Peki, biz ne yapacağız sağlıkta başarılı olmak için? Burada samimiysek -bu komisyon tabii çalışacak, başarılı şeyler yapacağına da eminim- aslında şunları yapmak gerekiyor:
Öncelikle, Türk Ceza Kanunu’na sağlıkta şiddet ile ilgili maddeleri eklemek zorundayız. Bunu eklemiyorsak bu komisyon, maalesef, sadece bir rapor hazırlamakla kalır.
Yine, başta Doktor Ersin Arslan olmak üzere görevi başında bu tür saldırıya uğrayan meslektaşlarımızın geride kalan yakınlarının geleceklerinin güvence altına alınması ve sorumluluğun yerine getirilmesi için tedbir alınması lazım.
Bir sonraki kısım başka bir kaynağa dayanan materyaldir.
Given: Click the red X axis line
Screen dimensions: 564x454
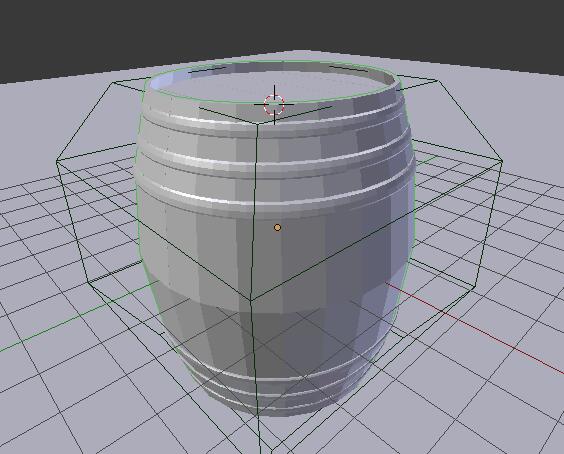Looking at the screenshot, I should pos(475,328).
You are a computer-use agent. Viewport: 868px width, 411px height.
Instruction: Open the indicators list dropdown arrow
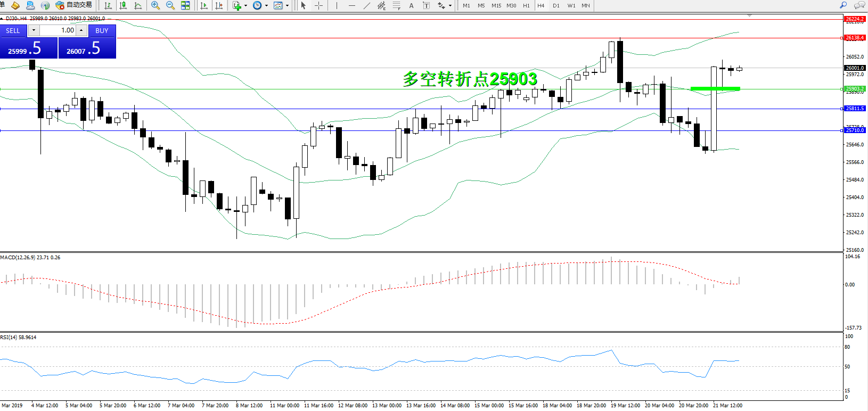coord(245,6)
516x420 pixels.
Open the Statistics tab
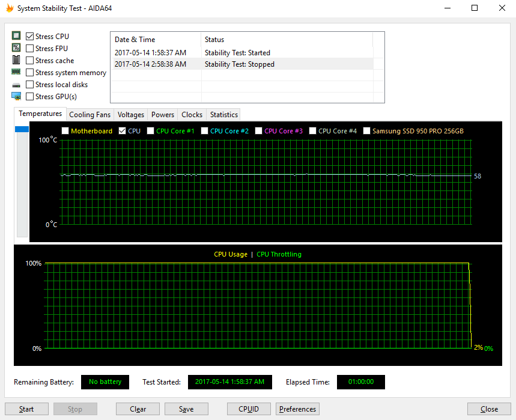pyautogui.click(x=223, y=115)
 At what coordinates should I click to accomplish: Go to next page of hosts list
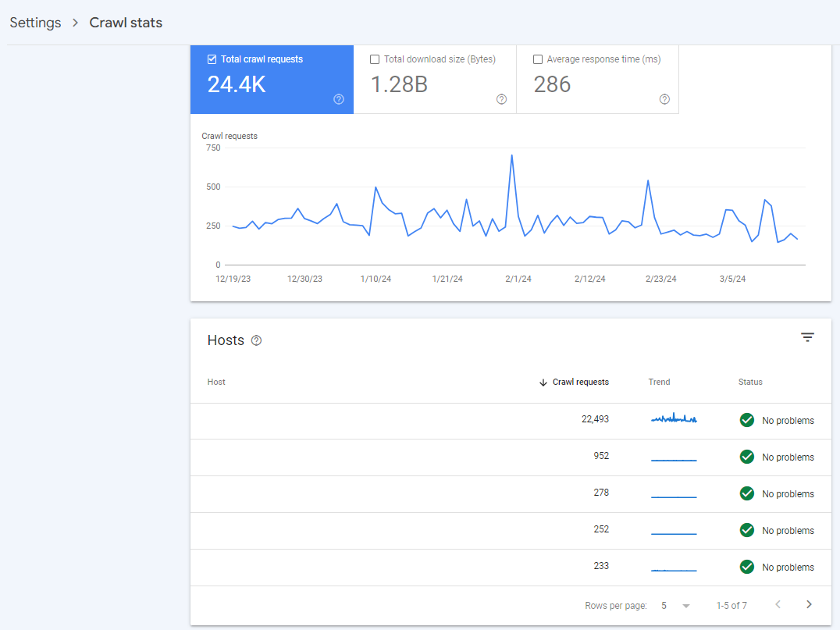[809, 603]
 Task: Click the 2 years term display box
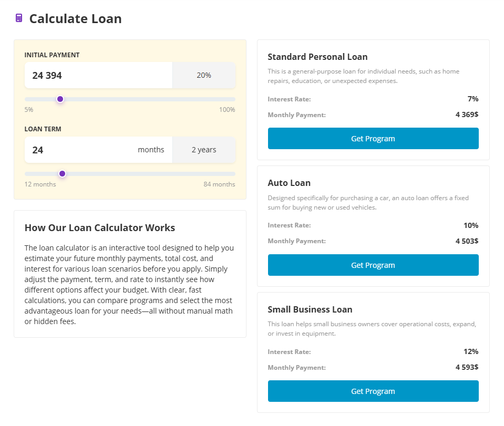pyautogui.click(x=204, y=150)
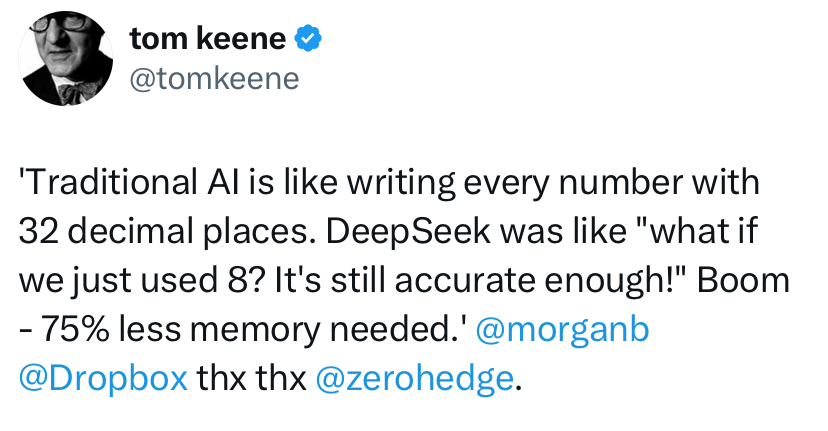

Bunu da Bakanlığın yapması lazım.
Yine, kurduğunuz doktor şikâyet hattı, kısa adı “SABİM” olan Sağlık Bakanlığı İletişim Merkezinin, sağlıkçılara, hekimlere yönelik bir şiddet unsuru olarak kullanılmasına son verilmesi lazım. Hattın bu yönüyle işlevinin gözden geçirilinceye kadar durdurulduğunun da açıklanması lazım. Eğer tedbir alacaksak bunları yapmak zorundayız.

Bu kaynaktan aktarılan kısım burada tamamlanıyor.